*Stored data entries*

┌──

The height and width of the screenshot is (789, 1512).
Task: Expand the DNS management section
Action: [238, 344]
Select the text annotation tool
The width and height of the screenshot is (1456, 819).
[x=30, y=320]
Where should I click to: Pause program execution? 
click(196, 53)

└──

*Requirement*
Give again, exactly, every line from the one holding "Where should I" to the last line of the data.

*Written solution*
Where should I click to: Pause program execution? 
click(196, 53)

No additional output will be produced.